Many electronic devices that use cryptography are susceptible to side channel attacks. These low-cost, non-invasive methods enable attackers to extract the secret cryptographic keys used during normal device operations by monitoring a device’s timing, power consumption, or electromagnetic emissions. Side channel attacks leave no trace, and can often be performed quickly using consumer-level equipment. Once the secret keys have been extracted, attackers can gain unauthorized access, decrypt or forge messages, steal identities, clone devices, create unauthorized signatures, and perform other unauthorized transactions.

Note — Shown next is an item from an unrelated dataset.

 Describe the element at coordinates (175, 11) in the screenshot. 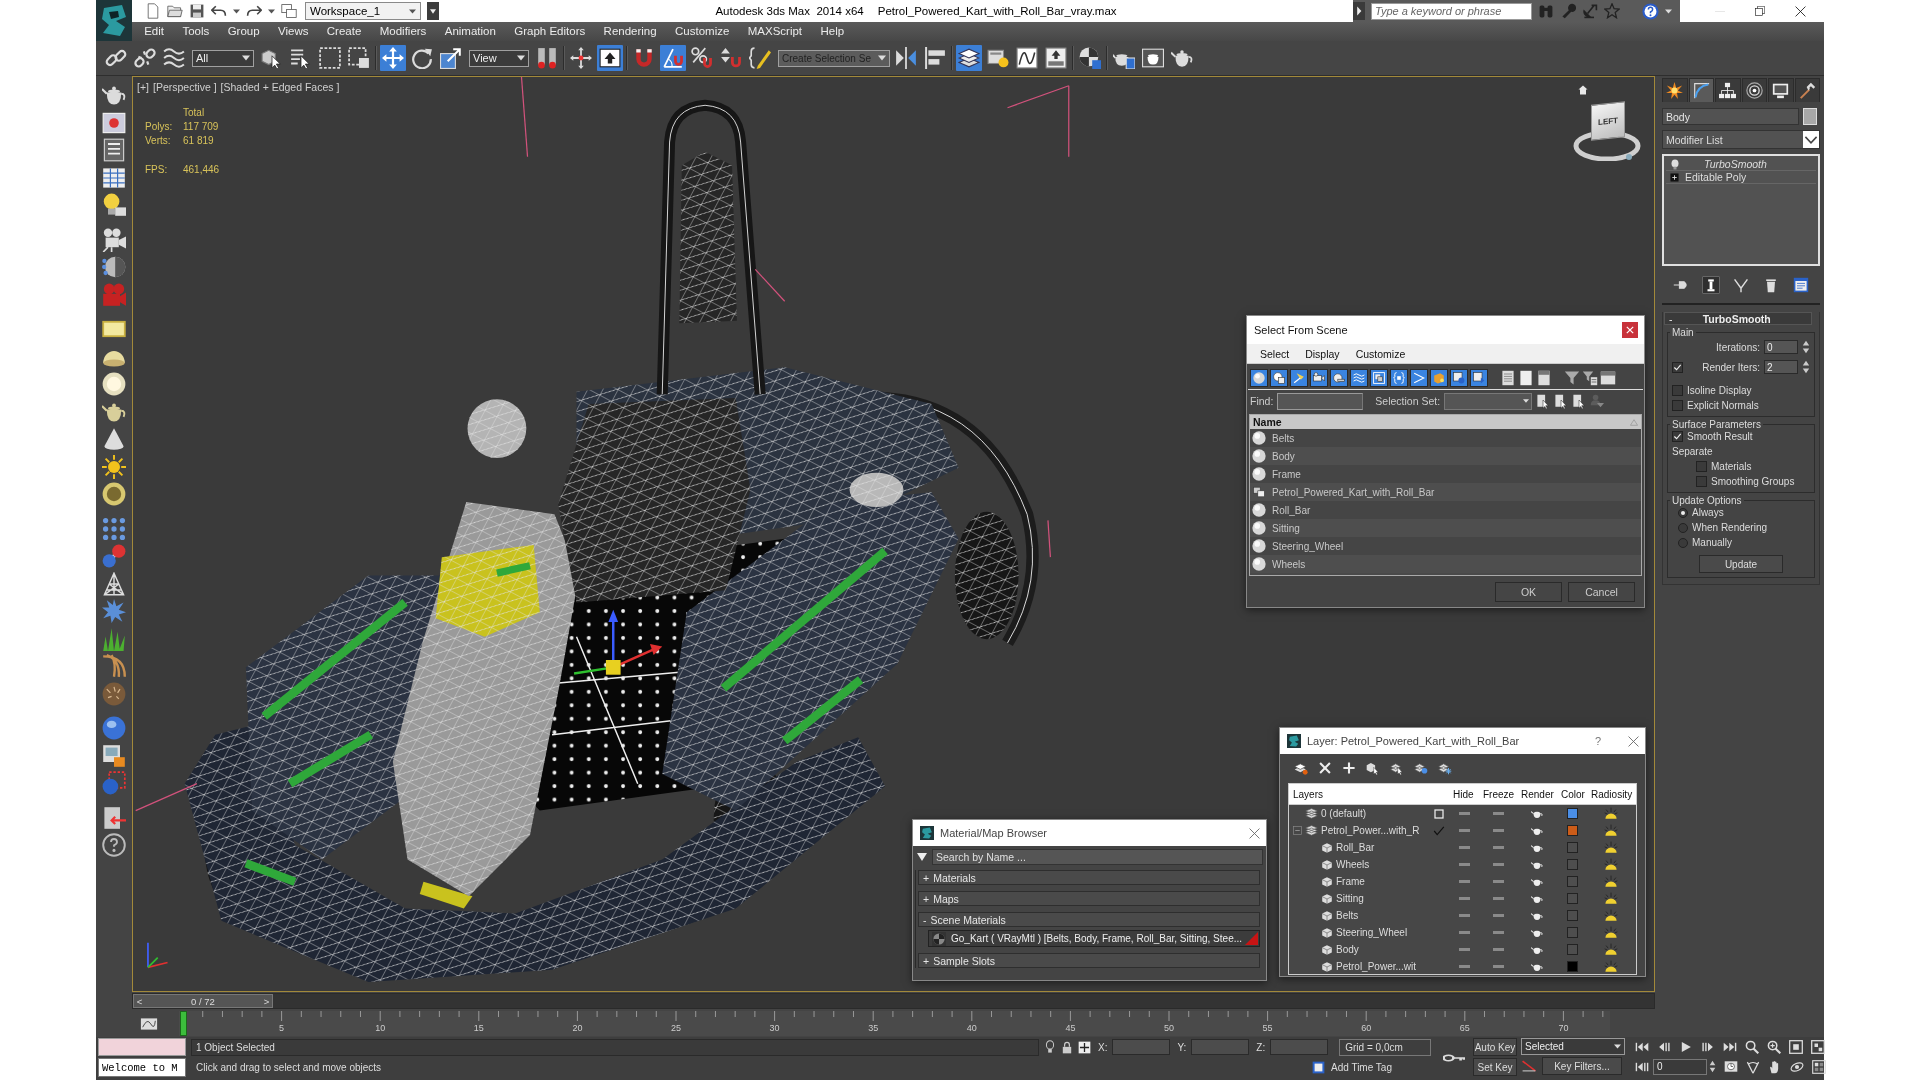

I see `open-folder-icon` at that location.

DPA Countermeasures are fundamental techniques developed to protect against side channel attacks—safeguarding billions of devices from unauthorized use and access.
- Superior protection against side channel attacks
- Simplified device testing for power analysis vulnerabilities
What are DPA Countermeasures?
Simple Power Analysis (SPA) and Differential Power Analysis (DPA) are powerful, non-invasive side channel attacks that allow adversaries to compromise the security of tamper-resistant devices by analyzing their power consumption. SPA recovers secret keys through direct observation of a device’s power consumption, while DPA attacks employ statistical techniques to extract secret key information from multiple power consumption measurements. DPA can extract secret keys in a noisy environment where the power consumption of the cryptographic computation is a very small fraction of the overall power consumption of a system. DPA Countermeasures were developed to protect tamper-resistant devices against side channel attacks including SPA, DPA and related electromagnetic (EM) attacks.

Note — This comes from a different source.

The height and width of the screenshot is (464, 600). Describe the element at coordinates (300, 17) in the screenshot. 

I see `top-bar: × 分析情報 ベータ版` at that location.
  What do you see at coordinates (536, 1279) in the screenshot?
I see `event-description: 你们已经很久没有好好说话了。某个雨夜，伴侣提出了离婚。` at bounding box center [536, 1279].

DPA Countermeasures consist of a broad range of software, hardware, and protocol techniques that protect tamper-resistant devices from side channel attacks in a number of ways including:
- Leak reduction – reducing information leaked into the side channel to decrease signal-to-noise (S/N) ratios
- Amplitude and temporal noise – adding amplitude or temporal noise into the side channel to decrease S/N ratio
- Balanced hardware and software – using hardware and software-based techniques to represent and process data in ways designed to minimize observable data-dependent variations within the side channel
- Incorporating randomness – representing cryptographic intermediates in forms that incorporate unpredictable information to reduce correlation between side channels and the original intermediates
- Protocol-level countermeasures – modifying cryptographic protocols using key update mechanisms to limit the amount of side channel information available to an attacker for any particular key
Device and system manufacturers, and end users benefit from the high-levels of security that are provided at the hardware level to protect against side channel attacks. Devices and industries that benefit from DPA Countermeasures include telecommunications, payments and banking, entertainment, pay television, government and defense, mobile devices, automotive, smart cards, media storage and integrated circuits.